Multiple indicators highlight the fact that the U.S. has a weak primary care foundation. Investing in primary care with enhanced capacity to provide patients with round-the-clock access, manage chronic conditions, and coordinate care will be key steps in moving to more organized care systems.
However, current payment incentives for hospitals, physicians, and nursing homes do not support coordination of care or efficient use of expensive, specialized care. information also fails to flow with patients across sites of care due to lack of health information technology and information exchange systems. These inefficiencies require innovative payment policies as well as care delivery approaches to improve outcomes for patients and use resources more efficiently.
The 2008 National Scorecard documents the human and economic costs of failing to address the problems in our health system. Recent analysis suggests it could be possible to insure everyone and achieve significant savings with improved value over the next decade. Health care expenditures are projected to double to $4 trillion, or 20 percent of national income, over the next decade, and millions more U.S. residents are on a path to becoming uninsured or underinsured, absent new policies. We need to change directions, starting with the recognition that access to care, health care quality, and efficiency are interrelated.
Aiming higher and moving on a more positive path will require strategies targeting the multiple sources of poor health system performance. These strategies include:
- universal and well-designed
- coverage that ensures affordable access and continuity of care, with low administrative costs;
- incentives aligned to promote higher quality and more efficient care;
- care that is designed and organized around the patient, not providers or insurers;
- widespread implementation of health information technology with information exchange;
- explicit national goals to meet and exceed benchmarks and monitor performance; and
- national policies that promote private-public collaboration and high performance.
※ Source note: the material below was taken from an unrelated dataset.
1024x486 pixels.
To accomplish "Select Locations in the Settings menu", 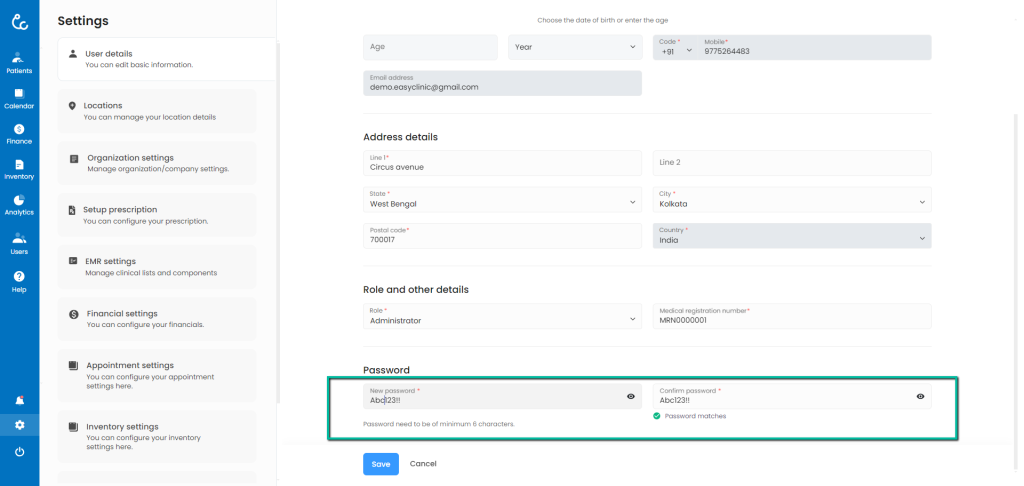I will 157,110.
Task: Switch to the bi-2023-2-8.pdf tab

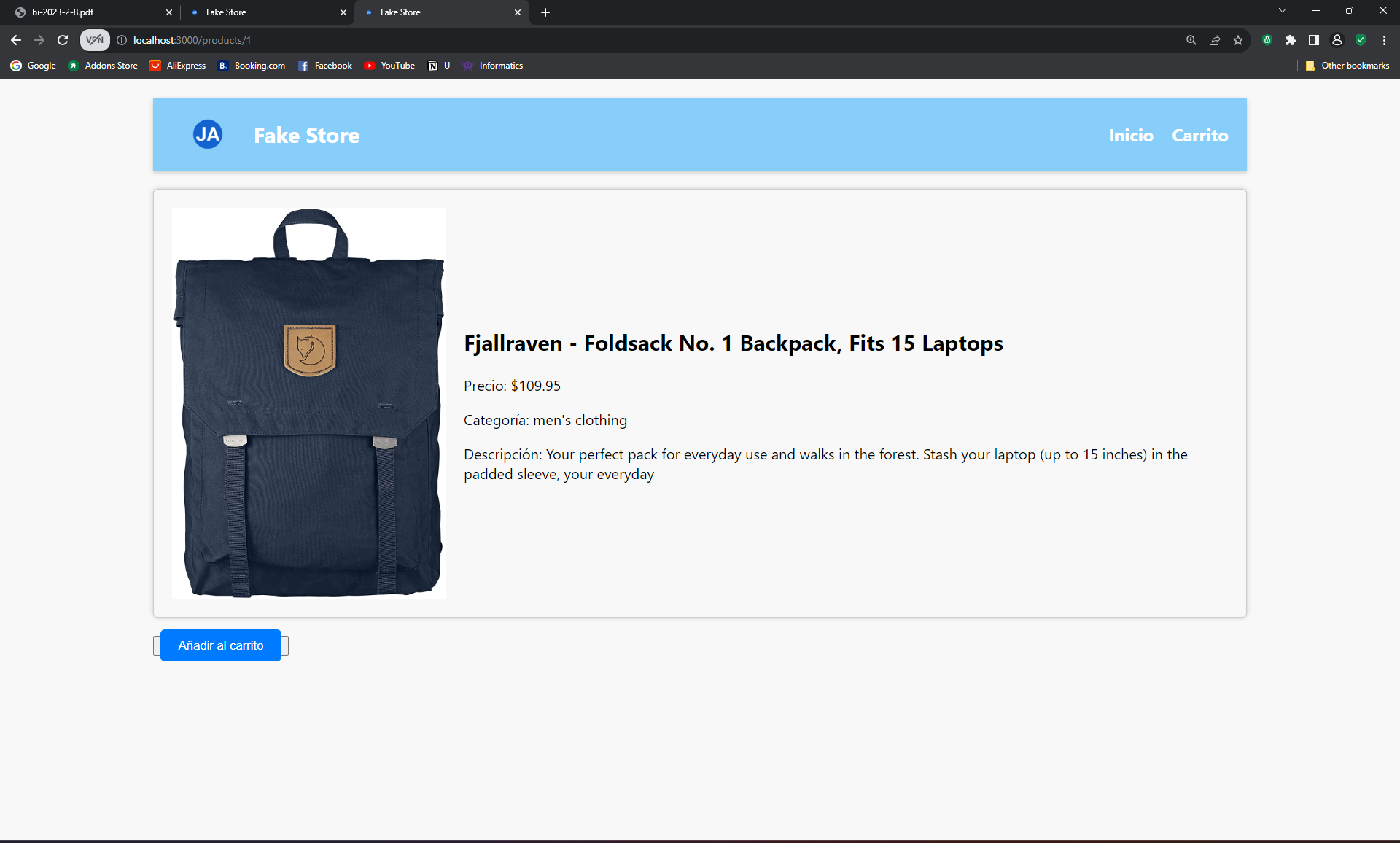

Rising costs put families, businesses, and public budgets under stress, pulling down living standards for middle- as well as low-income families. New national policies that take a coherent, whole-system, population view are essential for the nation's future health and economic security.
The Commonwealth Fund Commission on a High Performance Health System, Why Not the Best? Results from the National Scorecard on U.S. Health System Performance, 2008, The Commonwealth Fund, July 2008.